This Case is About Jeans (Apparently)

The jury’s in. Sydney Sweeney wore low-rise jeans and the internet lost its mind. The campaign dropped, the comments rolled in, and somehow, denim became discourse.

Me? I saw the ad, blinked, and scrolled. Cute jeans. Great abs. Same old campaign energy. I didn’t feel offended. I didn’t feel excluded. Mostly, I felt bored because I didn’t look to 2003-era fashion for validation then, and I’m not starting now.

The backlash came quickly though. People called out the lack of body diversity, the recycled aesthetic, the return of an era that wasn’t kind to most. And I get it. The early 2000s were exclusive. Thinness was marketed as aspirational. And if your body didn’t fit the mould, you were invisible.

But that’s the point. These brands keep tapping into nostalgia without asking who was excluded the first time around. You can’t remix an aesthetic and expect everyone to clap. Especially not now.

From a legal perspective, nothing here breaks the rules. But the court of public opinion doesn’t work on law. It works on memory, context, and credibility. If your campaign feels tone-deaf, you’re already losing.

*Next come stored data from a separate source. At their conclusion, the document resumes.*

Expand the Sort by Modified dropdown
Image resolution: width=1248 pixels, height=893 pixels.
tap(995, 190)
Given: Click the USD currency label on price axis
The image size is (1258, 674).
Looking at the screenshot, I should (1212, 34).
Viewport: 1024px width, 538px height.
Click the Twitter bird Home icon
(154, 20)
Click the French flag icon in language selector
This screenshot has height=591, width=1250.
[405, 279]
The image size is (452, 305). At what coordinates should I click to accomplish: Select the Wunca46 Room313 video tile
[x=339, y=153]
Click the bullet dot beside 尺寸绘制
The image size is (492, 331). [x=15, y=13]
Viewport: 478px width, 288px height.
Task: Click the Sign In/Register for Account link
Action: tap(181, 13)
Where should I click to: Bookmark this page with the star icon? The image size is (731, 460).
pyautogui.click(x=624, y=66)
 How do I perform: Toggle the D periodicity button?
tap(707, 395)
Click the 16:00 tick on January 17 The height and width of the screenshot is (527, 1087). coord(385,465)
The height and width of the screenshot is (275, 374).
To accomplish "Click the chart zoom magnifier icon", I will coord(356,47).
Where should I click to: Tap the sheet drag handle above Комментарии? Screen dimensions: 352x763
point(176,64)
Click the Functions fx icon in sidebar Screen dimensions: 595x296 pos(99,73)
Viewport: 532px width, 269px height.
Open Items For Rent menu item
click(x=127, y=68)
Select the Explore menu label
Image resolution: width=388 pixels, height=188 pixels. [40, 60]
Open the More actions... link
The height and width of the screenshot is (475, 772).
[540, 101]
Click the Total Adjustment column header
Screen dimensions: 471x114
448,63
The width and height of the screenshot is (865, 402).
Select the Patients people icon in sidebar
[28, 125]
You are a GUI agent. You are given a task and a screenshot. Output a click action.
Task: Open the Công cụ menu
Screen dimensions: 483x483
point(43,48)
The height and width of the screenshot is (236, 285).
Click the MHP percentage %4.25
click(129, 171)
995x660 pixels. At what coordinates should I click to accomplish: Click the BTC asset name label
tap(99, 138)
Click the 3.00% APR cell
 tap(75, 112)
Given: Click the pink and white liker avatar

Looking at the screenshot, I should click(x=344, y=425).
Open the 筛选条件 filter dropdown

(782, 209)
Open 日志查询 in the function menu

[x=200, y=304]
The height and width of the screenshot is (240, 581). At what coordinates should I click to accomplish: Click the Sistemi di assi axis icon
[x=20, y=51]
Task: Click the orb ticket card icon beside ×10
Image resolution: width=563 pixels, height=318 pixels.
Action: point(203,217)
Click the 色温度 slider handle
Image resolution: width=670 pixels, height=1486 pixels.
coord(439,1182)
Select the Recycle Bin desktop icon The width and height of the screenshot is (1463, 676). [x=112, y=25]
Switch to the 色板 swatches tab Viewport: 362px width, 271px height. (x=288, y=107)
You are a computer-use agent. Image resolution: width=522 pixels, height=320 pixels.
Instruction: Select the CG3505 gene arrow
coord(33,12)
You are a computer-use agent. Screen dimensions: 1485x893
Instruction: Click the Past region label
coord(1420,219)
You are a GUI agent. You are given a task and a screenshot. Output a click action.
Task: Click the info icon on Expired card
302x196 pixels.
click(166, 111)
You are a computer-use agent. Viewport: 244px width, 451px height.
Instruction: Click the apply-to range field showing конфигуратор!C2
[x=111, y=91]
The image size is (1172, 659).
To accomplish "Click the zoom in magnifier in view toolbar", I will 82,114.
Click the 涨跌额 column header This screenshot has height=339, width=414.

So yes, this case is about jeans. But it’s also about recognition. It’s about knowing your audience. It’s about understanding that a trend, once harmful, doesn’t get a free pass just because it’s back in fashion.

And maybe, just maybe, we’re allowed to want more from a pair of jeans.

Ugly-Cute, But Protected by Law

Labubu is not your average toy. It is a wide-eyed, sharp-toothed plush creature that somehow became a global collectible. Blind boxes sell out in seconds. Resale prices rival designer bags. Most people see a weird little doll. Pop Mart sees protected intellectual property.

That legal protection is deliberate. It is what keeps Labubu in demand while copycats flood the market.

Pop Mart has already taken legal action against counterfeit versions sold through major retailers. In some cases, they have worked with customs authorities to seize fake shipments. The enforcement is not reactive. It is calculated. Labubu is no longer just merchandise. It is a brand asset with real value.

You can call it ugly. You can call it cute. But you cannot copy it without consequences.

Barbie, But Make It Litigious

AI Barbie is everywhere. Your feed is pink, plastic, and heavily filtered. Everyone’s face is getting the doll treatment. The lashes, the pout, the glassy stare. It’s cute. It’s viral. But it might also be illegal.

Let’s start with the obvious. Barbie is intellectual property. She is not just a doll. She is a brand protected by copyright, trademarks, trade dress, and design rights. The name, the look, the font, even the colour pink in certain contexts. All owned. All enforceable. So when third-party AI apps remix her likeness and push it out to millions, we are no longer in innocent parody territory. We are in infringement risk territory.

Mattel has a long history of protecting Barbie. They have sued artists, startups, and even songwriters over unauthorised use. The company does not need the apps to use the word "Barbie" to take action. If the aesthetic is recognisable and commercially exploited, that can be enough. It is called brand dilution. It is also called legal grounds.

And that’s just the IP side of things.

These apps are also harvesting your biometric data. Every cheekbone, every blink, every brow raise;  scanned and stored. Sometimes without proper consent. That raises serious red flags under global privacy laws. In the EU, that falls under the GDPR. In California, it is the CCPA. In Illinois, it is BIPA. These are not guidelines. These are enforceable laws with real penalties.

The law does not care if it was trending. It cares if it was lawful.

Barbie might be beautiful, but that does not mean she is free to use. And your face? That is not a toy either.